**Page extract**.
○ ○ ○ ○ ○ ○ ○

# An Introduction to the Lottery Problem

## Part of a series of articles on The Lottery Problem.

A lottery wheel is a set of tickets for a lottery drawing which, if purchased in its entirety, guarantees a certain type of win, according to the rules of the lottery, no matter which ticket is actually drawn.

The most trivial lottery wheel is every possible ticket, since this would obviously guarantee that you would win every possible prize, including the jackpot. More interesting lottery wheels are those which guarantee that you win some level of lesser prize other than the jackpot. Most lotteries furnish prizes to those who do not match the drawing but still match some m numbers out of the drawing, regardless of order, for various values of m. This series of articles concerns itself with the problem of finding small lottery wheels that will guarantee a match of m numbers from any drawn ticket.

For example, consider a lottery which draws 3 numbers in the range 1 to 6. A lottery wheel that guarantees a match of 2 numbers from the winning ticket would then be: 1-2-3, 4-5-6, 1-3-4. The reader can verify that every combination of two numbers from 1 to 6 (ignoring order) can be found on each of those three tickets. Therefore, any ticket drawn as the winner will either be one of those three tickets, or will share at least two numbers in common with at least one of them. So if the lottery were to award prizes for matching two numbers form the winning ticket, you would be guaranteed to win that prize if you bought the above three tickets.

The goal is straightforward. Each ticket we purchase costs money, so we want to generate a lottery wheel that is as small as possible while still guaranteeing a win of some minimum desired prize. Theoretically, if there were a wheel so small that the set of tickets cost less to purchase than the value of the guaranteed prize, you could use such a wheel to play the lottery and win money every time without risk.

In reality, of course, lottery wheels are not an effective get-rich-quick scheme. Organizations that run lotteries are quite aware of the mathematics involved and set the ticket prices and payout levels such that the expected value of your ticket is always less than face value. Buying a wheel of tickets will not make this expectation positive no matter how good the wheel. Playing the lottery will always lose you money in the long run, but the lottery wheel problem remains mathematically and computationally interesting nonetheless.

○ ○ ○ ○ ○ ○ ○

**Source material**.
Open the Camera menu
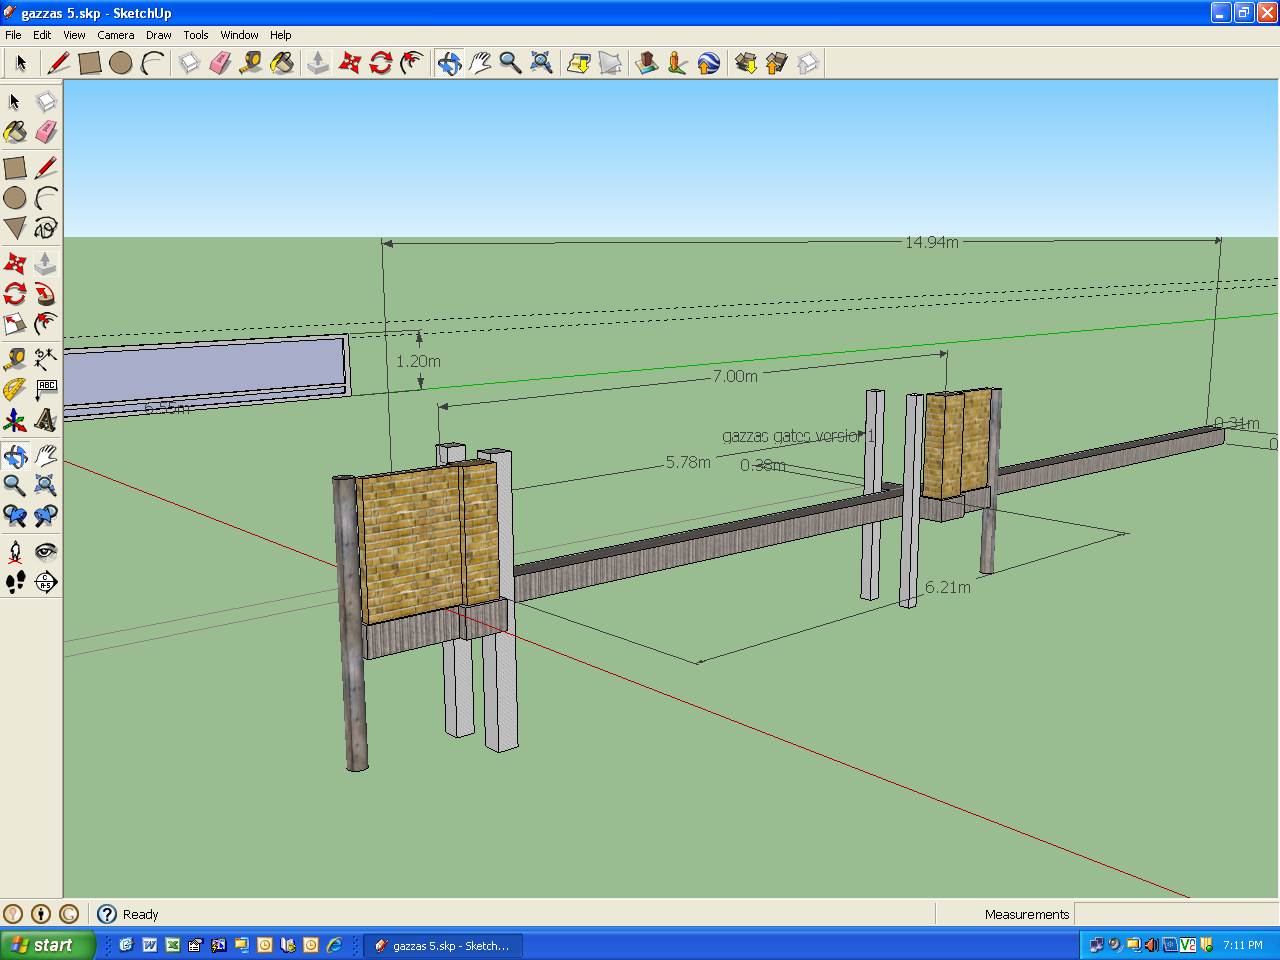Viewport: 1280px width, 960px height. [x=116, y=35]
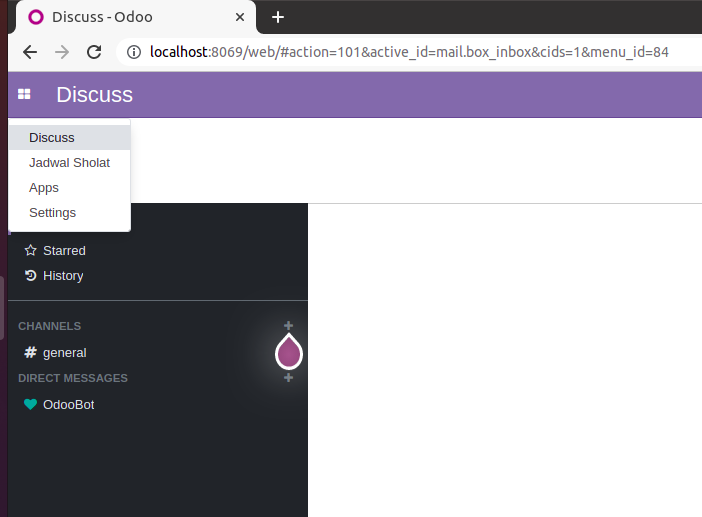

○ ○ ○ ○ ○ ○ ○

**Set exercise**.
Duplicate the entire text on lottery wheels, word for word. The listing was taken from a different source than the text on lottery wheels.

**Exercise solution**.
# An Introduction to the Lottery Problem

## Part of a series of articles on The Lottery Problem.

A lottery wheel is a set of tickets for a lottery drawing which, if purchased in its entirety, guarantees a certain type of win, according to the rules of the lottery, no matter which ticket is actually drawn.

The most trivial lottery wheel is every possible ticket, since this would obviously guarantee that you would win every possible prize, including the jackpot. More interesting lottery wheels are those which guarantee that you win some level of lesser prize other than the jackpot. Most lotteries furnish prizes to those who do not match the drawing but still match some m numbers out of the drawing, regardless of order, for various values of m. This series of articles concerns itself with the problem of finding small lottery wheels that will guarantee a match of m numbers from any drawn ticket.

For example, consider a lottery which draws 3 numbers in the range 1 to 6. A lottery wheel that guarantees a match of 2 numbers from the winning ticket would then be: 1-2-3, 4-5-6, 1-3-4. The reader can verify that every combination of two numbers from 1 to 6 (ignoring order) can be found on each of those three tickets. Therefore, any ticket drawn as the winner will either be one of those three tickets, or will share at least two numbers in common with at least one of them. So if the lottery were to award prizes for matching two numbers form the winning ticket, you would be guaranteed to win that prize if you bought the above three tickets.

The goal is straightforward. Each ticket we purchase costs money, so we want to generate a lottery wheel that is as small as possible while still guaranteeing a win of some minimum desired prize. Theoretically, if there were a wheel so small that the set of tickets cost less to purchase than the value of the guaranteed prize, you could use such a wheel to play the lottery and win money every time without risk.

In reality, of course, lottery wheels are not an effective get-rich-quick scheme. Organizations that run lotteries are quite aware of the mathematics involved and set the ticket prices and payout levels such that the expected value of your ticket is always less than face value. Buying a wheel of tickets will not make this expectation positive no matter how good the wheel. Playing the lottery will always lose you money in the long run, but the lottery wheel problem remains mathematically and computationally interesting nonetheless.